Keep your accounting cost down at year-end by doing this one thing - reconcile your bank.
What is that?
It's when you check that your accounting software bank balance matches your bank statement balance at a particular point in time - usually done each day, week, or month depending on the volume of transactions.
It's when you tick off all transactions in your bank statement and there's no transaction in your accounting software for that period that is unmatched or missing in your bank ledger in the software.
When you perfect the art of doing the above you can be rest assured that you've accounted for all incoming and outgoing cash going through your bank account.
Of course if you are one of those that has a bad habit of using your personal bank account or credit card for your business income or purchases, then this process of bank reconciliation is not going to be very useful at all and things will be very messy, and your business profitability will be difficult to assess.
So do yourself a favour, please keep your business income and expenses strictly separate from your personal.

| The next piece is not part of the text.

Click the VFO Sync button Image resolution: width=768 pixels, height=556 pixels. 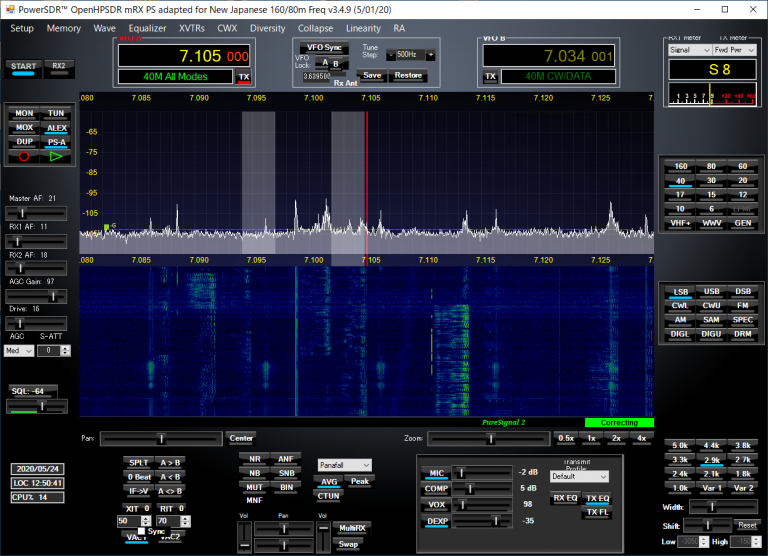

Bear in mind that for every transaction there are 2 entries in the accounting ledgers. so when you spend and receive money, one side of the accounts is taken care of in the bank ledger but where the other side of a transaction goes is the other important bit. Usually, one on the balance sheet side and the other on the Profit and Loss side, but this is not always the case. Eg. in the case of an Asset purchase or a Loan transaction, or a payment of a payable collected over time (eg. Super, PAYG, GST).